» Problem to work on
Using the data that follows, return exactly the lines from the one that contains "You are a computer-use" through the one that contains "Instruction: Select the Burnes player name", ends included.

» Supplied records
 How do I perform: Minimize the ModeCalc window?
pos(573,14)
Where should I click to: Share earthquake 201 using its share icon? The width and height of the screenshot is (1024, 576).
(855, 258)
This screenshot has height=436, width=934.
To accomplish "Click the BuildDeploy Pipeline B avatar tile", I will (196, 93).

---

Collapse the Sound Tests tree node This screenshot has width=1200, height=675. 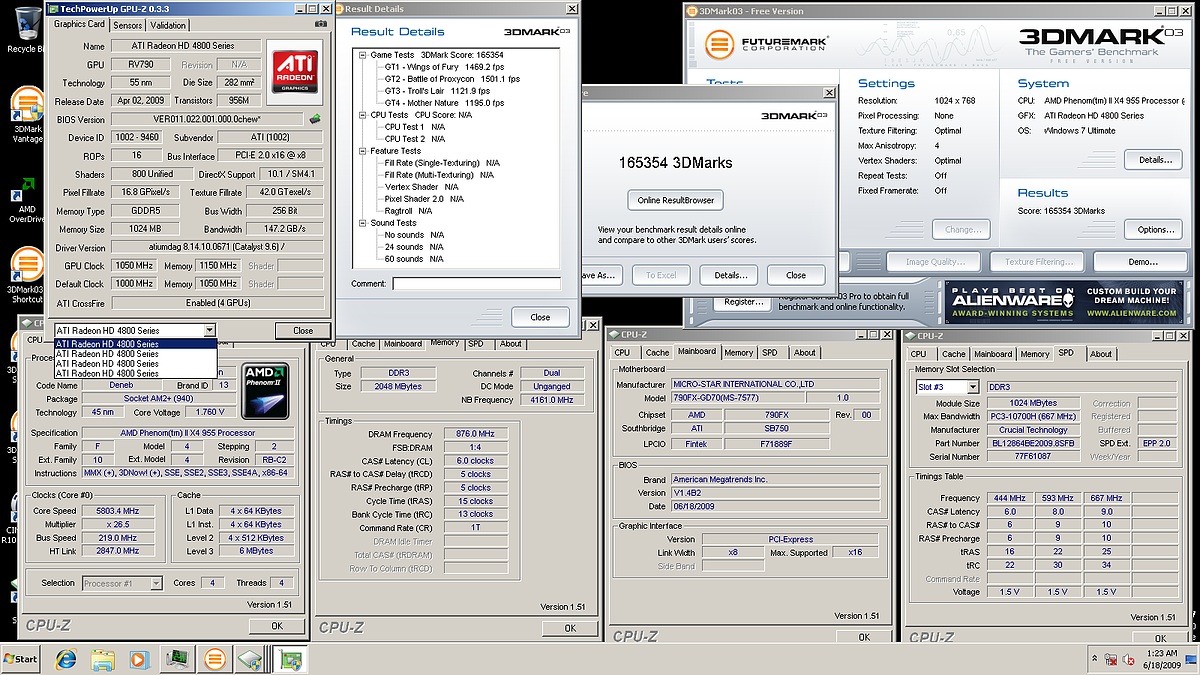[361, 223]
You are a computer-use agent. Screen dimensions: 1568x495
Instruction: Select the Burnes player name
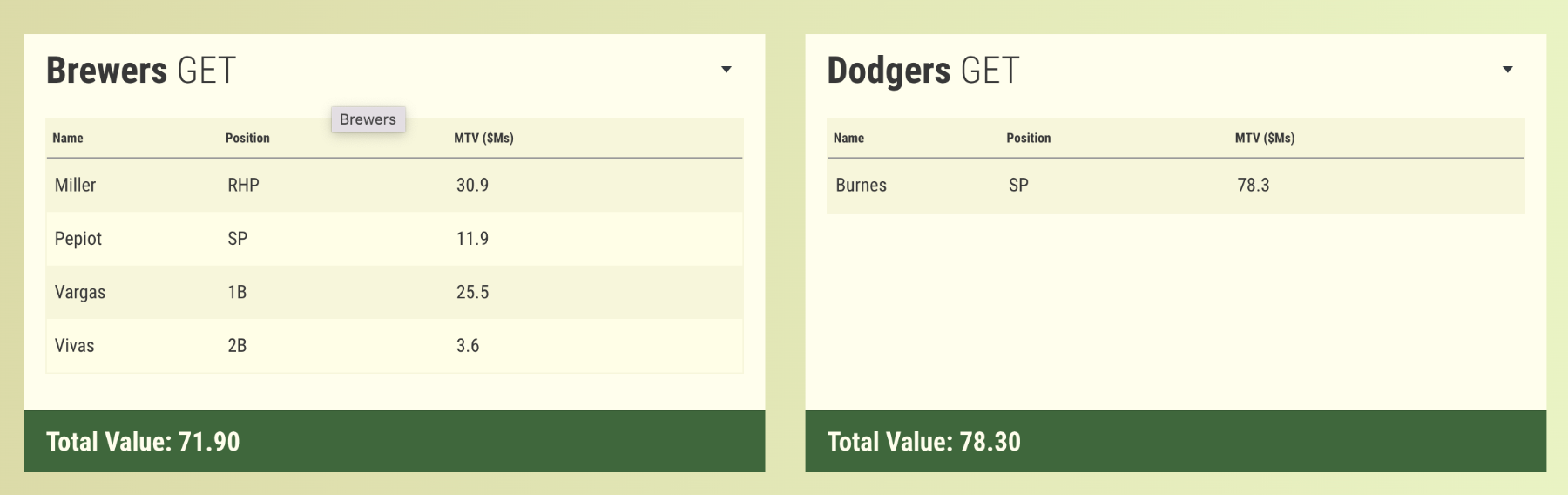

» Answer below
You are a computer-use agent. Screen dimensions: 1568x495
Instruction: Select the Burnes player name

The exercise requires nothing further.